Cambiamenti climatici estremi, contraccolpi sull’agricoltura
La superficie coperta da neve e ghiaccio è scesa del 10% rispetto a 50 anni prima
Nell'ultimo decennio si sono registrati i sei anni più caldi del ventesimo secolo e la superficie coperta da neve e ghiaccio è scesa nel 2000 del 10% rispetto a quarant'anni fa.
L’inverno che si chiude è stato però contrassegnato dal gelo siberiano e temperature rigidissime anche in nei Paesi del Mediterraneo a clima temperato come il nostro.
Sono tutti sintomi, segnala Confagricoltura, di eventi climatici estremi. La colonnina di mercurio impazzita porta infatti scompiglio anche in agricoltura mettendo a rischio gli assetti e il ciclo vegetativo di alcune colture.
L’organizzazione agricola sottolinea che a causa delle temperature superiori alla media rilevate nel dicembre 2016 le piante si sono “risvegliate” ma hanno rischiato poi di essere bruciate dal gelo eccezionale che ha contrassegnato i mesi di gennaio e febbraio 2017.
Le temperature troppo basse, fa notare l’organizzazione di Palazzo Della Valle, hanno danneggiato molte coltivazioni di ortaggi invernali come carciofi, cavolfiori o finocchi, provocando in alcuni casi un rincaro dei prezzi per effetto della scarsità di offerta sul mercato.
Anche il caldo anomalo di questo mese di marzo che sta segnando minime superiori di 2,9 gradi rispetto alla media del periodo in Italia, sta accelerato la fioritura delle diverse specie di piante.
A rischio gli alberi da frutto che oggi sono in netto anticipo ma, in caso di abbassamento brusco della temperatura, potrebbero essere irreparabilmente danneggiati.

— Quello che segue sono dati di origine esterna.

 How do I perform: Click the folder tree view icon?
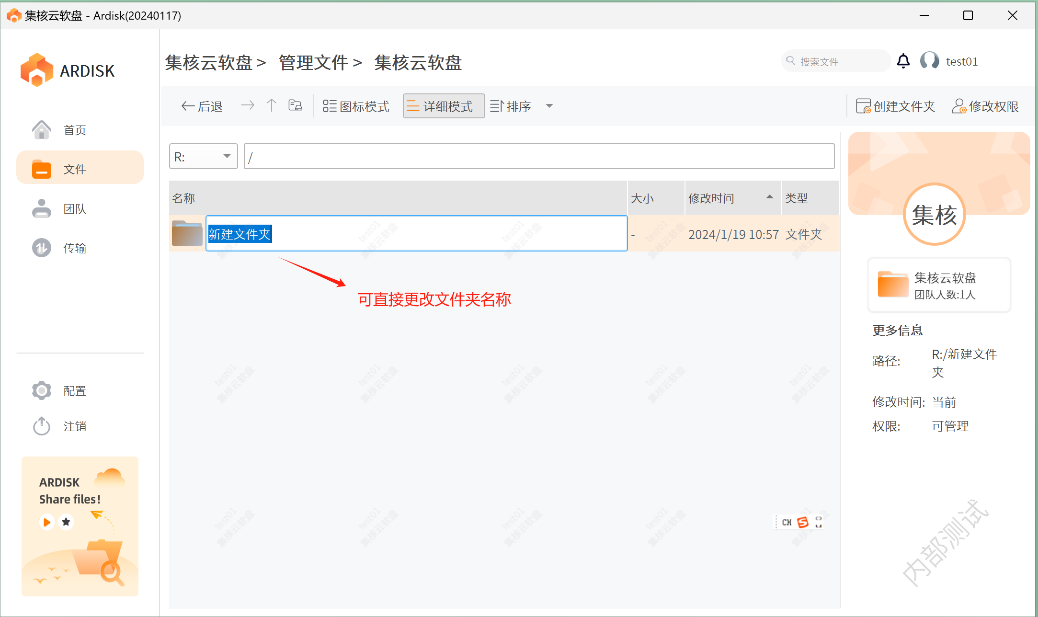(295, 105)
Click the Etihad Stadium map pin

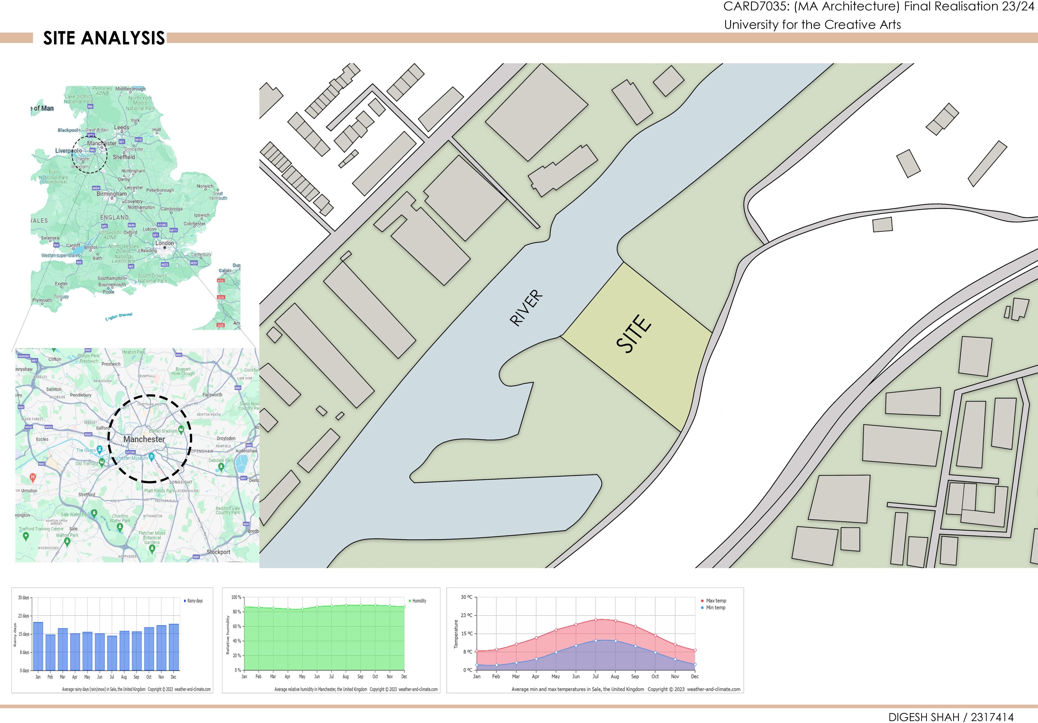point(181,429)
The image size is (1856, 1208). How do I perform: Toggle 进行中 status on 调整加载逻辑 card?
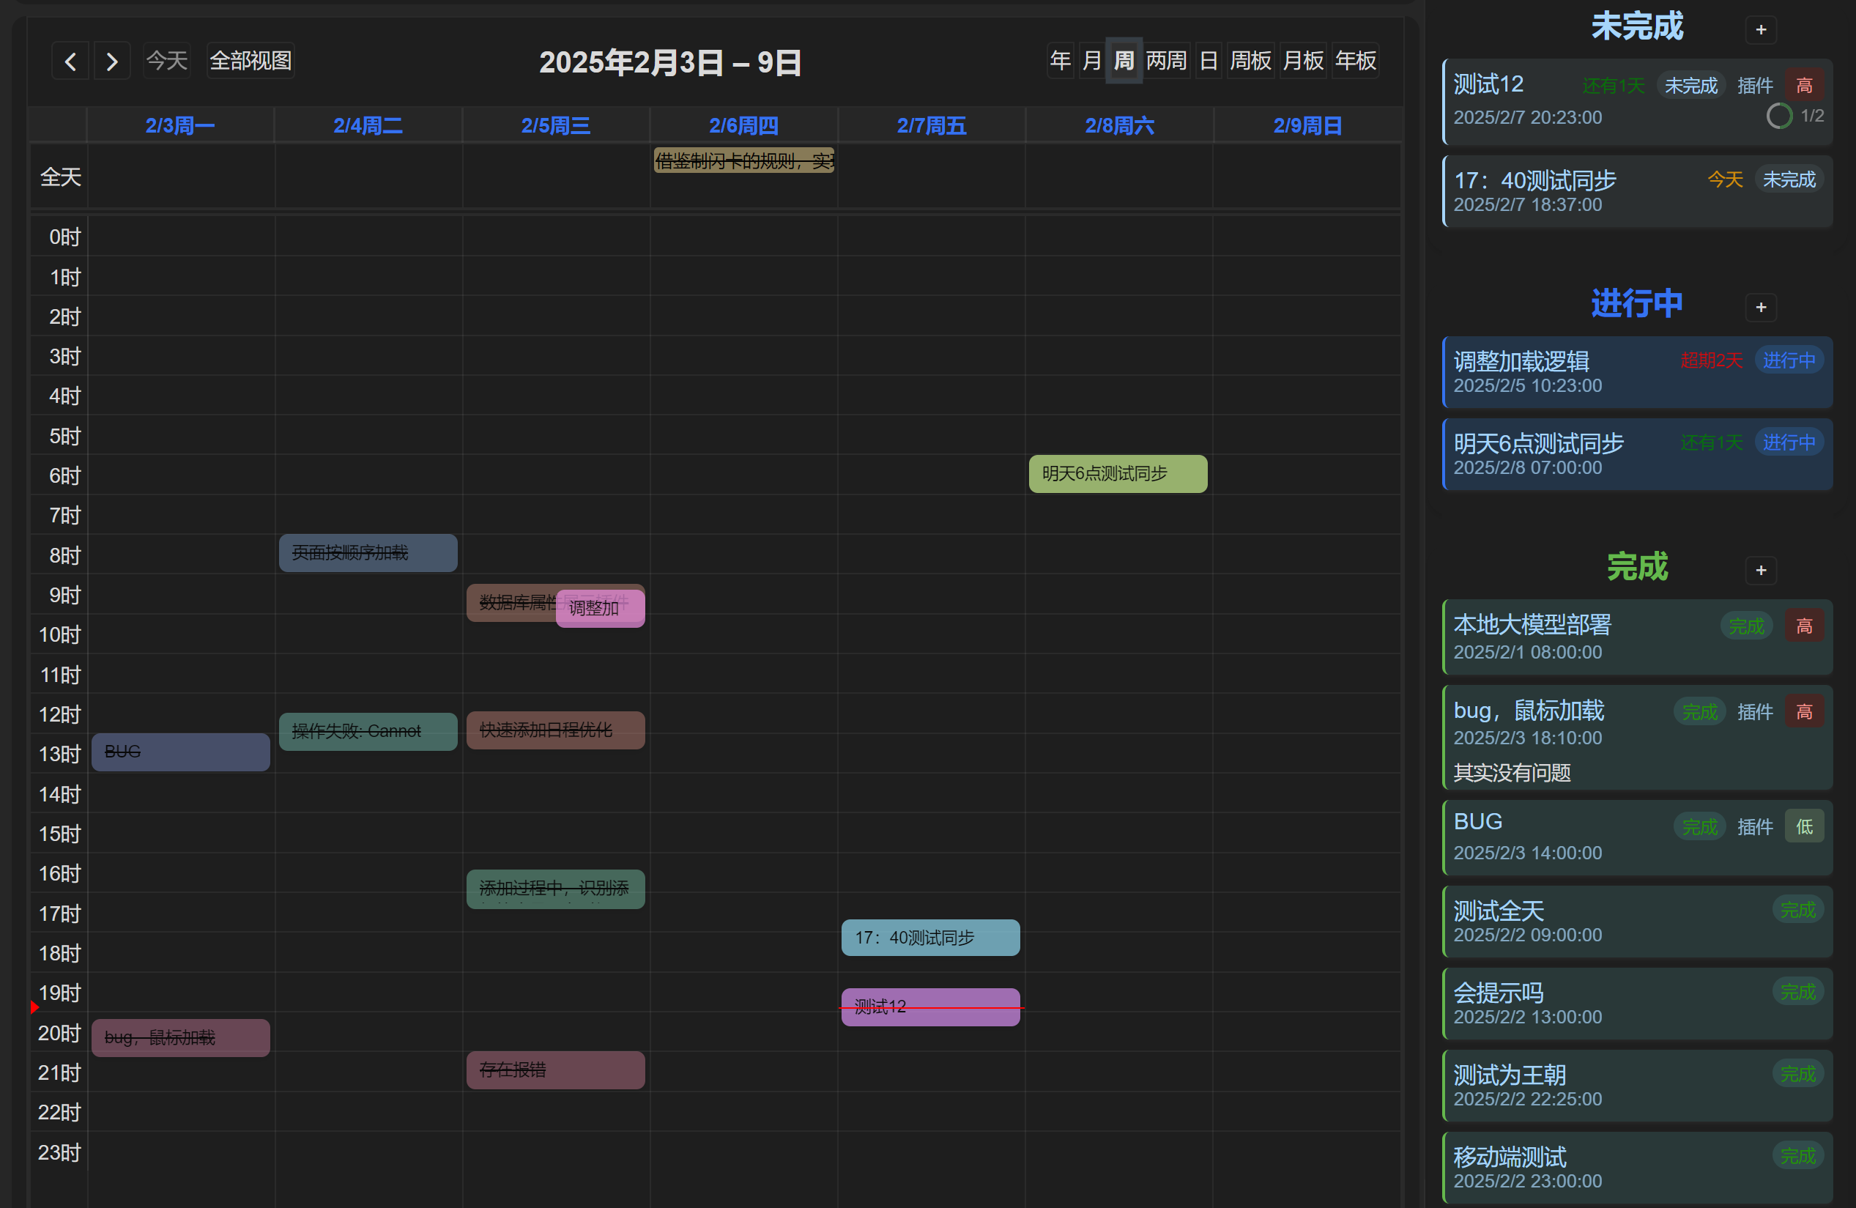tap(1789, 360)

Tutti d’accordo i climatologi, da Benjamin Leon Bodirsky dell’Istituto Potsdam alla collega Susanne Rolinski, che si sono alternati nel febbraio scorso sul palco del Fresh Produce Forum di Berlino (che ha anticipato di un giorno Fruit Logistica 2017, la fiera internazionale dell’ortofrutta): l’agricoltura dovrà far fronte ai cambiamenti climatici, soprattutto adeguarsi all’aumento delle temperature medie negli ultimi 100 anni e all’intensificarsi di eventi calamitosi naturali.
Senza contare che il previsto aumento della popolazione mondiale a 10 miliardi di persone nel 2050 richiederà anche un ulteriore sforzo all’agricoltura per sfamare una popolazione in continua crescita.